El avión que les lleva a Pamplona ha sido el primero en salir tras el desbloqueo de las pistas.
El Real Madrid decidió adelantar a este viernes su viaje a Pamplona, para jugar contra Osasuna en la jornada sabatina. En previsión por el posible impacto del temporal 'Filomena', el club decidió viajar antes a Navarra y pasar la noche concentrados, en lugar de desplazarse en el mismo día de la competición, como es costumbre en la plantilla merengue.
Sin embargo, la dureza de la nevada que está azotando a la capital española les ha complicado sobremanera el plan. La realidad en esta tarde fue que los futbolistas y el resto de la delegación madridista estuvieron más de tres horas y media en el avión, a la espera de despegar.
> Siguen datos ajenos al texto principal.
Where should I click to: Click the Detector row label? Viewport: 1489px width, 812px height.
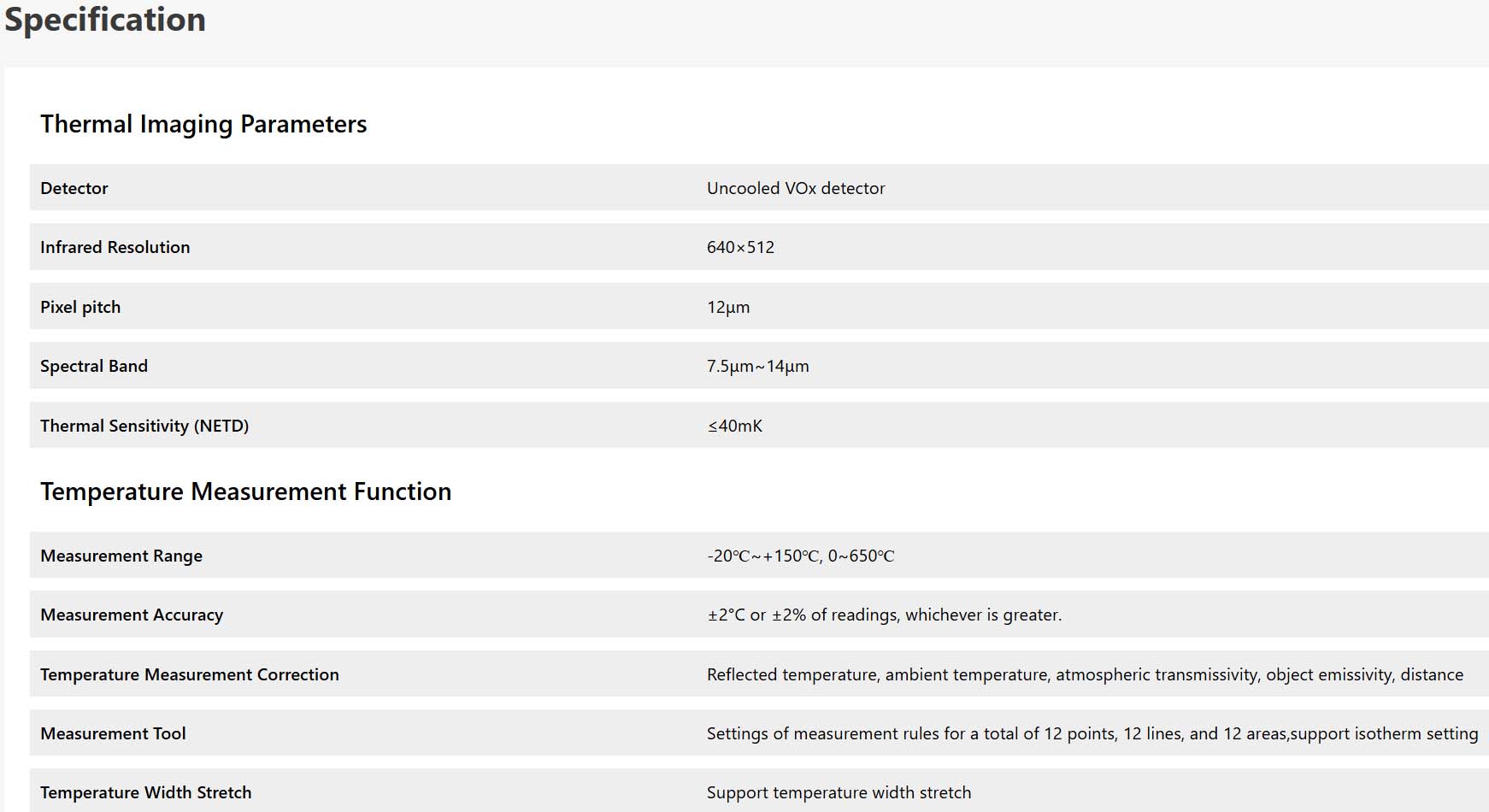pyautogui.click(x=74, y=188)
Quedaron bloqueados en el aeropuerto Adolfo Suárez Madrid Barajas. Las pistas estaban congeladas y el retraso se pronosticaba sobresaliente. Finalmente, el vuelo despegó. Fue el primero en hacerlo tras el deshielo de las pistas.
Así las cosas, trascendió el enfado monumental de los jugadores y el cuerpo técnico con LaLiga. El motivo el es siguiente: el organismo dirigido por Javier Tebas es el que aconsejó al Madrid viajar en la tarde de este viernes, tratando de salvar las inclemencias. Pero la expedición está atrapada, como consecuencia del ascenso de la intensidad de la nevada. También el Rayo clamó al cielo al ser forzado a viajar para jugar su partido, en plena tempestad. Los vallecanos decidieron darse la vuelta y el envite se ha aplazado.
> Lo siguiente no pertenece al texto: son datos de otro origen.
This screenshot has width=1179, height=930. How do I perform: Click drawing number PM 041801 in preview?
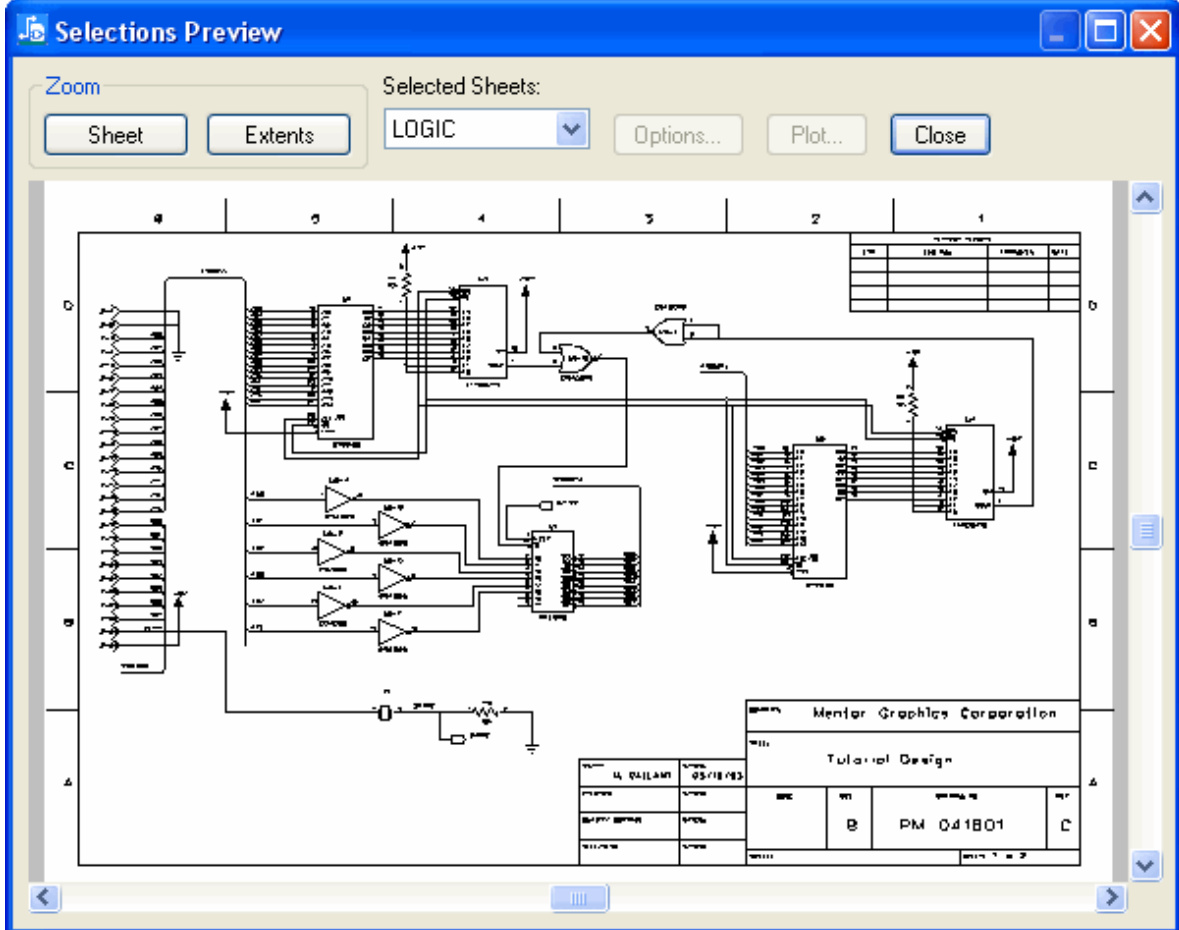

La incertidumbre se expandió en el club madridista, que no sabía siquiera si estaban en condiciones de salir en esta fecha. La disputa del partido, por tanto, estaba en suspenso. Porque se espera que las precipitaciones en forma de nevada también golpeen en Pamplona. Así que se había detonado un nudo por el que desde el conjunto de Chamartín se señala a Tebas. Barajas informó que los operarios se afanaron para despejar las pistas, pero el avión debía haber despegado a las 19:30 horas.
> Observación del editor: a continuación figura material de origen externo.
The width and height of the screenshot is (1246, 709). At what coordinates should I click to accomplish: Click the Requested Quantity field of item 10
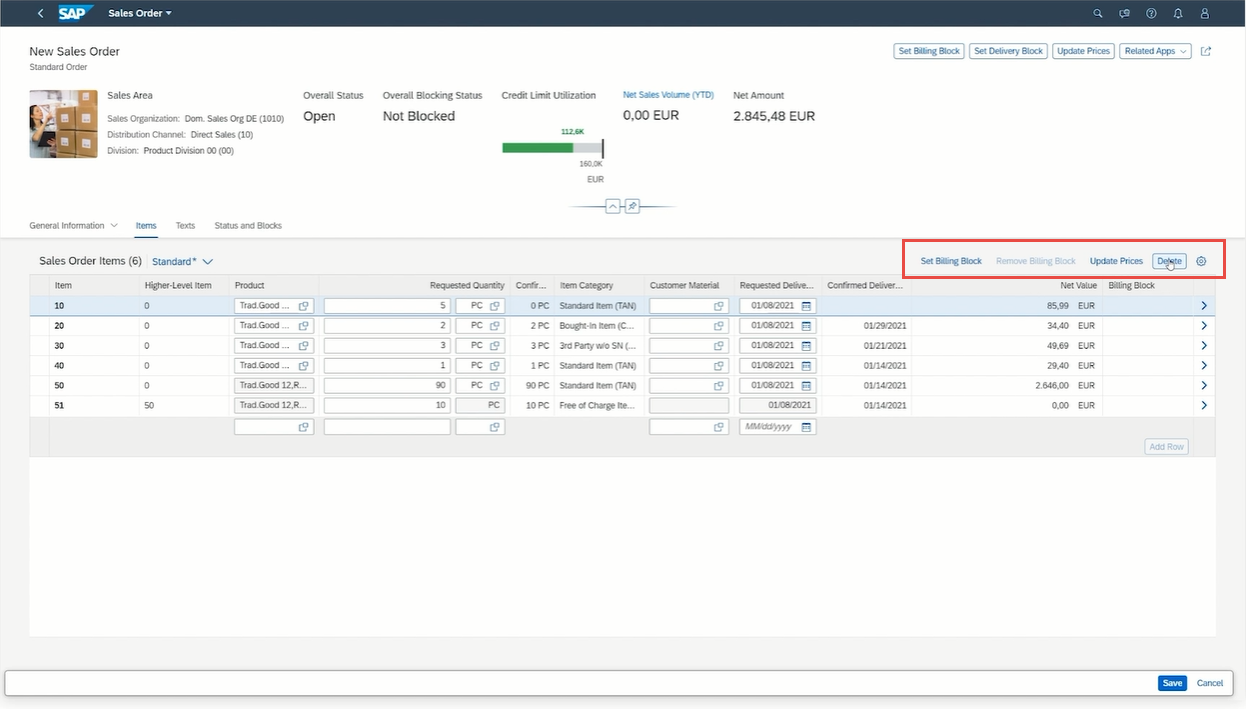click(x=387, y=305)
El aeropuerto llegó a confirmar a través de las redes sociales que "por seguridad, se han paralizado las operaciones hasta la mejora de la visibilidad". Esto significó que los madridistas no podían ni evacuar el avión, ya que estaban rodeados de hielo y nieve. Pero, al final, la labor de los operarios consiguió dar pista libre para que el chárter merengue despegara en torno a las 11 de la noche. Pasada la media noche, se reportó desde la entidad de Concha Espina que se habían instalado en el hotel previsto. Un puñado de horas y de nervios más tarde de lo programado.